Connecting to INN and Creating Newsgroups

To verify that INN is working, try connecting to it using your newsreader or just by pointing telnet at port 119. If you don’t get a response, look for clues in the system message log—/var/log/messages on my system. Then check the INN FAQ files. The section called “Reasons why INN isn’t starting” covers the most common cases. These FAQ files are on the Red Hat CD, but if you don’t have them locally, check the Usenet group news.nntp.software or search the Web. One of the most common problems is that the server, running as user news, can’t access a file that you’ve edited and rewritten while logged in as root. You can run inncheck to find these kinds of permission glitches. If that was indeed the problem, you can use:

$ chown news:news filename

to restablish news as the owner and group for filename.

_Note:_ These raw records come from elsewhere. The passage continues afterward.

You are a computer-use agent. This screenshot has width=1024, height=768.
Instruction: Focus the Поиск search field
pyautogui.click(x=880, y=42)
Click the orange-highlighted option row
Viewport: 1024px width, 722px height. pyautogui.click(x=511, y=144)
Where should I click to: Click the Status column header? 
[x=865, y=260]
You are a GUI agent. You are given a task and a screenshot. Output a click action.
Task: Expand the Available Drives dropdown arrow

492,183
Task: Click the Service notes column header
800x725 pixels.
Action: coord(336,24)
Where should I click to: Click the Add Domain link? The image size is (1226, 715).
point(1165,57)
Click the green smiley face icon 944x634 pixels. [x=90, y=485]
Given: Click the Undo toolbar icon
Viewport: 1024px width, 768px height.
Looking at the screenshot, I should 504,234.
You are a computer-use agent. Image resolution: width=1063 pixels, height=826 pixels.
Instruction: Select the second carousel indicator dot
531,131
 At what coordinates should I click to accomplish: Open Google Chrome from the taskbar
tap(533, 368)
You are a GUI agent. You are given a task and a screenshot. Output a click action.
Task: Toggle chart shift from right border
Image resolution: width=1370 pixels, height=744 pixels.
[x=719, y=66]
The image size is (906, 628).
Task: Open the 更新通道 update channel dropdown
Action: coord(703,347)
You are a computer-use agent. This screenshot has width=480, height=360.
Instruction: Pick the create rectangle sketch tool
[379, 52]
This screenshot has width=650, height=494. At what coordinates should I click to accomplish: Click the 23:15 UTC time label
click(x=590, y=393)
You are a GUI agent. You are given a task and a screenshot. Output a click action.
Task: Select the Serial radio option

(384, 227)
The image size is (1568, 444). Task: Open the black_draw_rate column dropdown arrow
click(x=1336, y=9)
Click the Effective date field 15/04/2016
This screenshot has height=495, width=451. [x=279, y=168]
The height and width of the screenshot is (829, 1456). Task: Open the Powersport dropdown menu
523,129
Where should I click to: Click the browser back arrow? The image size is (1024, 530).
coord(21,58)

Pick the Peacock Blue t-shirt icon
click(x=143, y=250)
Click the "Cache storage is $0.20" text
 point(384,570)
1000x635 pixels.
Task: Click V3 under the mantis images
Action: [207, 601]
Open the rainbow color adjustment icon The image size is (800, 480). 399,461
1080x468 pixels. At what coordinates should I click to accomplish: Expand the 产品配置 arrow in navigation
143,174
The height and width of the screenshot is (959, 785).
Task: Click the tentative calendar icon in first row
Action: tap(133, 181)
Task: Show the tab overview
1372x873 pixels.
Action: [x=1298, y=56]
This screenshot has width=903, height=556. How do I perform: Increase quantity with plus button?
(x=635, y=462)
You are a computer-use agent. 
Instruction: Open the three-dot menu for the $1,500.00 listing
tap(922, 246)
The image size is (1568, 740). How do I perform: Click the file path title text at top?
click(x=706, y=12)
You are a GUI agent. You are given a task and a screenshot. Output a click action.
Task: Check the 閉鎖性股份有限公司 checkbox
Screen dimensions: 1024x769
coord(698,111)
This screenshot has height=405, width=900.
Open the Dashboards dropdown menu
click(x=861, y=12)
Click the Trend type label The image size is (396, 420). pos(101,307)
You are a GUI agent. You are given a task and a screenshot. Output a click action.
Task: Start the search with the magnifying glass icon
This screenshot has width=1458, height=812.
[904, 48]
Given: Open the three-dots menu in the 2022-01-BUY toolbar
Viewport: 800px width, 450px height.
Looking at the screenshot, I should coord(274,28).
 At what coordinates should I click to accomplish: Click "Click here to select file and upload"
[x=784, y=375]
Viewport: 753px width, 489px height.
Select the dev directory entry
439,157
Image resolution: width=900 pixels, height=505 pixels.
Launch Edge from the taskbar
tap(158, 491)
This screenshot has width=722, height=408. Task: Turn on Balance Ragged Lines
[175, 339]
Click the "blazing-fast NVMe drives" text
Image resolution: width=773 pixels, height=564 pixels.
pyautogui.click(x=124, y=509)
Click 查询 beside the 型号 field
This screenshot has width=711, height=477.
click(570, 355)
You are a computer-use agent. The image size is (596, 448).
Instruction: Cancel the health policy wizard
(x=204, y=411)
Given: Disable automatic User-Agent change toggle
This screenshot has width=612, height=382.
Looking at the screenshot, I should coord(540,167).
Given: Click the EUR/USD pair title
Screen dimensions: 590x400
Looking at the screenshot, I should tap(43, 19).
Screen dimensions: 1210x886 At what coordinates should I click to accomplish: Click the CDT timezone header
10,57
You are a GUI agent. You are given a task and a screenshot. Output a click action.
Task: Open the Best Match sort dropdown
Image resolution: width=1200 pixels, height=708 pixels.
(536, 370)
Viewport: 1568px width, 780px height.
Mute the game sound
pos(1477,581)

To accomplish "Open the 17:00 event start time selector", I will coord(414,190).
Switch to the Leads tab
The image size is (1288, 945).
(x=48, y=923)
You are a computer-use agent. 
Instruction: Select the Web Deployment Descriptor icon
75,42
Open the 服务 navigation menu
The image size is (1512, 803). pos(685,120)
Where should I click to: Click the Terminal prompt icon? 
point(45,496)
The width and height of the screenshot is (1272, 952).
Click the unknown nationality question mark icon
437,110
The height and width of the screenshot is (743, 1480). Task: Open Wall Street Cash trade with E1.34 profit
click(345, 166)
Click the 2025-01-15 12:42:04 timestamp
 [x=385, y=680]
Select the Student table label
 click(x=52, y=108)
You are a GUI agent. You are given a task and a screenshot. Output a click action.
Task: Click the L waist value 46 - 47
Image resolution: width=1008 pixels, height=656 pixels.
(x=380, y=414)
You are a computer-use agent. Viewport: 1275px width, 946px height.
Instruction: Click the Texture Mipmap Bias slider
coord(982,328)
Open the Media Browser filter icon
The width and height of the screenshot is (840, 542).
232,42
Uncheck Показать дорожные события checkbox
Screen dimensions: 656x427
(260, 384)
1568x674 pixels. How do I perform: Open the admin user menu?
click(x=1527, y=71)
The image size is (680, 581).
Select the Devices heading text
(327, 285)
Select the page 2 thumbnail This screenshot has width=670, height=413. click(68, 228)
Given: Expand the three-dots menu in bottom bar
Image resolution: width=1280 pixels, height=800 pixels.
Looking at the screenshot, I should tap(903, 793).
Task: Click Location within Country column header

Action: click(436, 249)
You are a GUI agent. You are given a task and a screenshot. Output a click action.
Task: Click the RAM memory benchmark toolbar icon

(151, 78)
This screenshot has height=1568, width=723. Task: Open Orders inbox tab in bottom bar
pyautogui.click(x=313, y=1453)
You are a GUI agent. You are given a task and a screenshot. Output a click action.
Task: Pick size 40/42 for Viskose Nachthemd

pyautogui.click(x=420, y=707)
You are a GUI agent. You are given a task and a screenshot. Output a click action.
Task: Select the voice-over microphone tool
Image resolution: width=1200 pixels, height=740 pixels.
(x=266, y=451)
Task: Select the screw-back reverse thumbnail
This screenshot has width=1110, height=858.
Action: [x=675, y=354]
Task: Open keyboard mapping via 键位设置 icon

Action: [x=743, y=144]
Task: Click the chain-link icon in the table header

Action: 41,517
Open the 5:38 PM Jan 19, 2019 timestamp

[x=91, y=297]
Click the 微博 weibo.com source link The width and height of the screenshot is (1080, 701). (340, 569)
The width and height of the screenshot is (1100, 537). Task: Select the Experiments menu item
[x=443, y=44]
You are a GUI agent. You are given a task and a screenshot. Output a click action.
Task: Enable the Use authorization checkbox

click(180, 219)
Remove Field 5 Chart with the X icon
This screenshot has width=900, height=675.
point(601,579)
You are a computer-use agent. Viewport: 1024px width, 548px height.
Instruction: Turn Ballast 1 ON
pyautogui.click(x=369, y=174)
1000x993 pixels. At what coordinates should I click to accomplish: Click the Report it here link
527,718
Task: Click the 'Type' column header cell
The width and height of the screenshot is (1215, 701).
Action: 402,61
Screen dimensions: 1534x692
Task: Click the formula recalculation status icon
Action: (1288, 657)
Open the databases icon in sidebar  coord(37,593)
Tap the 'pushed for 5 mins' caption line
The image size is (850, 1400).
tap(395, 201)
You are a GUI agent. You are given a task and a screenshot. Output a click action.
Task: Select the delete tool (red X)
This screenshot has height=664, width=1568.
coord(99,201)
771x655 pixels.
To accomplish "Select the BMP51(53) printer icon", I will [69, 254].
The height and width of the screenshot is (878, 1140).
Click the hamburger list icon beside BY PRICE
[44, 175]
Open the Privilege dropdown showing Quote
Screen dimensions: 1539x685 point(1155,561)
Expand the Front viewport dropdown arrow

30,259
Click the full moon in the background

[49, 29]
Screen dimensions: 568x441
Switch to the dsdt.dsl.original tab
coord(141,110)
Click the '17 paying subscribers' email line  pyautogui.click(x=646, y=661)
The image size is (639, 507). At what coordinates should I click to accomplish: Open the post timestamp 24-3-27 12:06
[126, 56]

Once you’ve got INN up and running, use the ctlinnd command to create your own newsgroups, for example:

$ ctlinnd newgroup public
Ok
$ ctlinnd newgroup watercooler
Ok
$ ctlinnd newgroup thinktank
Ok
$ ctlinnd newgroup saleslounge
Ok

The names of these groups imply their intended scopes: public for discussion involving Ronin Group staff and the outside world; watercooler for internal but companywide discussion; thinktank for exclusive use by analysts; saleslounge for the sales force.

Controlling Access to Scoped Newsgroups in INN

You enforce scoping in the configuration file called nnrp.access, which might look like this:

*:RP:analyst:bigideas:thinktank.*,watercooler.*,public.*
*:RP:sales:bigbucks:saleslounge.*,watercooler.*,public.*
*:RP:::public.*

The five fields of an nnrp.access entry are: permitted hosts, permissions (Read, Post), username, password, and affected groups. The first line of this example says: “Newsreaders connecting from any host (*) can read and post (RP) to thinktank, watercooler and public, after authenticating as user analyst and typing the password bigideas.” The second line is like the first, but the user is sales, the password is bigbucks, and the exclusive group is saleslounge rather than thinktank. The third line says: “Anybody (*) can read and post (RP), without authenticating, in the public group.” The rules have to be ordered from most restrictive to least restrictive; that’s why the public rule comes last.

nnrp.access can be tricky, so it’s a good idea to verify what each class of user can do. The telnet transcript shown in Example 13.1 shows that only the public group is open to nonuthenticated users. After authenticating as user analyst, both watercooler (the companywide group) and thinktank (the analysts-only group) are available.

Example 13-1. Testing INN Access Controls

telnet localhost 119
200 InterNetNews server INN 1.7.2 08-Dec-1997 ready
mode reader
200 InterNetNews NNRP server INN 1.7.2 08-Dec-1997 ready (posting ok).
list
215 Newsgroups in form "group high low flags".
public 0000000001 0000000001 y
.
group thinktank
411 No such group
authinfo user analyst
381 PASS required
authinfo pass bigideas
281 Ok
list
215 Newsgroups in form "group high low flags".
public 0000000001 0000000001 y
watercooler 0000000000 0000000001 y
thinktank 0000000000 0000000001 y

That’s the basic setup for INN. If you’re going to deploy INN-based discussions on an Internet-visible server, you should look carefully at how your version of INN works and consider disabling unneeded—and potentially dangerous—behavior. For example, the version of INN shown in these examples automatically starts up a replication daemon called innfeed , governed by a configuration file (innfeed.conf) that names some default replication partners. To be on the safe side and ensure that nothing will leak from your server to the outside world, it’s probably a good idea to shut down that daemon and/or remove those replication partners from the configuration file.

If your discussion service is isolated on a LAN or intranet, there’s less reason to worry about information leakage. In this environment, a Linux-based INN server can transform an aging PC from a boat anchor into a really useful collaborative resource.